Robert W. Service
Robert W. Service was born in 1874 in Preston, Lancashire, England and was the eldest child of 10. He composed his first poem at the age of 6 while living with his paternal grandfather and maiden aunts in Scotland. A mischievous youth, Robert always dreamt of adventure and going to sea.
Following in his father's footsteps, Robert trained as a bank cashier. His regular income afforded him enough time to write, earn extra money, and read Browning Tennyson Thackery and Keats. He attended the University of Glasgow and studied English Language and Literature. After a promotion at the bank, Robert began working on his physical condition while saving money away and dreaming of some day being a cowboy in Western Canada.
In 1895, at the age of 21, Robert announced his intentions to emigrate to Canada, and resigned his position at the bank. He set sail for Montreal with one suitcase and a copy of Robert Louis Stevenson's "The Amateur Emigrant". From Montreal, he travelled by train across Canada until he reached Vancouver Island. For six months he learned to milk cows, weed gardens, make hay, work an axe and cross cut saw, pick apples and ride horseback.

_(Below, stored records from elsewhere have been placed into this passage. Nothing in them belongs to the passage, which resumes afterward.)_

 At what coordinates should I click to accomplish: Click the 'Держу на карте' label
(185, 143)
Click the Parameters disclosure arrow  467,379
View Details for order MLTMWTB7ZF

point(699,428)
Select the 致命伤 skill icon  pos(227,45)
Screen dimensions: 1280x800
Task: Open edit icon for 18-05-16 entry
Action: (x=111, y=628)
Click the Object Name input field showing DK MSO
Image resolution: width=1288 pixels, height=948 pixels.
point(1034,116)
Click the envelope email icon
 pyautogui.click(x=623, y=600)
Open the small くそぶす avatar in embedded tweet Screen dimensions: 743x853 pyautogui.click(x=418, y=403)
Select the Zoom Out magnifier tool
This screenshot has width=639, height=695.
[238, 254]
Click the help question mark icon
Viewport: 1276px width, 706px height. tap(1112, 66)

The next few years saw a lot of travel and odd jobs for Robert throughout Western Canada and the Yukon. He met a lot of interesting people, and fell in love with their stories. He heard the story of a prospector who cremated his partner one day, and his lyrical version of it ended up in a collection that he sent to his father. While Robert had intended the collection to be published for "vanity", only to be given to friends & family as gifts, the publisher offered him a check along with terms for publication rights - and his career as a writer was established.
During his lifetime, Robert published six novels, two autobiographical works, over 45 verse collections and 1,000 poems. After World War I, he married Germaine Bougeoin and they spent the remainder of their lives together, mainly on the French Riviera.